Monday, April 22, 2013

I Pity the Fool Who Misses BWIB! - 21 Apr 2013

This Hooded Warbler gave a look that would've scared Mr. T!  But what a stunner. This bird put on a show for dozens of ecstatic birders / photographers as it hammed it up next to the boardwalk at Magee Marsh.

Robin and I arrived shortly after 9 am and joined the rest of the (growing) crowd on the boardwalk.  A Cerulean Warbler, Pine Warbler and Prairie Warbler had been photographed here yesterday while Pt. Mouillee was making me her bitch.  I was hoping that one of these birds might show this morning.
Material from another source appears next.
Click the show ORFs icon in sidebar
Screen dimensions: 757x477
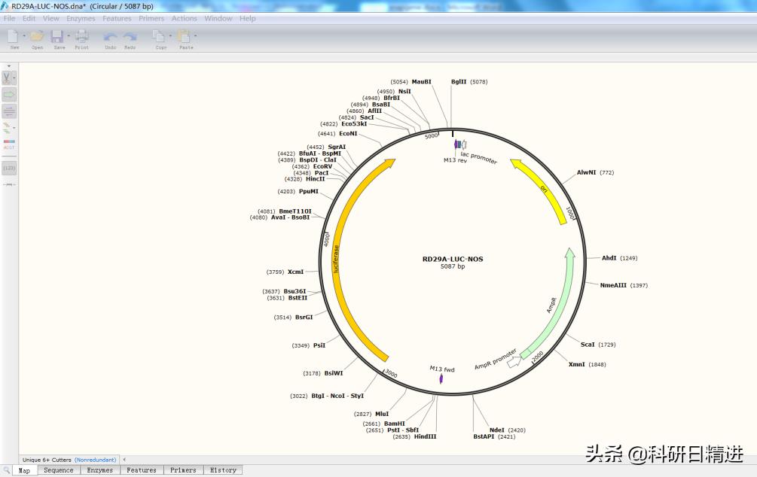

Near the west entrance this Ovenbird appeared on the forest floor and casually walked (not hopped) through the leaves near the boardwalk, and gave wonderful looks from just a few feet away.  Other birds, like Winter Wrens and Hermit Thrush and White-throated Sparrow were less cooperative.  I was fascinated by this Ovenbird, though, that was in no hurry to be going anywhere.



Nearby a Blue-gray Gnatcatcher was flashing its tail feathers and foraging in the branches just above the railings!



Just a few minutes later, though a group of photographers were stalking a bird along the shoreline, so I wandered down to check it out.  A Hooded Warbler!  And a stunning male ta'boot.  The bird was on a branch about 40' back on the ground, and was just sitting there.  We couldn't have been more surprised when it headed straight toward us.






For the next several minutes it flashed, foraged, and danced just a few feet away from us.  The morning sunlight was breaking through the clouds and trees and just lit the bird UP!  The shutters were clicking fast and furious, yet the tiny male Hooded Warbler did not seem to care. There was little surprise when Facebook would light up w/ photos of this bird for the next day and a half.



I continued on around toward the east end of the boardwalk, and managed to pick up some nice-but-obstructed views of Winter Wren, Swamp Sparrow, Blue-headed Vireo, and more Hermit Thrushes. Several Brown Thrashers made brief appearances but would not allow any photos. Singing Carolina Wrens and a Red-tailed Hawk had me searching the treetops w/o success.

I finally got a decent look at one of many Brown Creepers and snapped away as one bird foraged in the open.

Nearby another Hermit Thrush paused long enough for a few nice portrait shots, while a Wood Thrush surprised several of us w/ a cameo.





Returning to the car there was news of an Orange-crowned Warbler, but it would not reappear until after we left.  I would settle for a foraging Ruby-crowned Kinglet that flew to branches within inches of my head (too close to photograph). Meanwhile several others had seen and photographed the Hooded Warbler, as well as a White-eyed Vireo.  American Woodcock was sighted on the forest floor.  As we were leaving I watched several Yellow-rumped Warblers fly in from the Lake Erie shoreline along w/ several more Blue-gray Gnatcatchers.


So, the birds are starting to arrive, and anticipation is building for the next 3 weeks of birding.

Don't be the fool, and make sure to get out here to Magee Marsh for the Biggest Week in American Birding.  There's a reason this place is called the Warbler Capital of the World!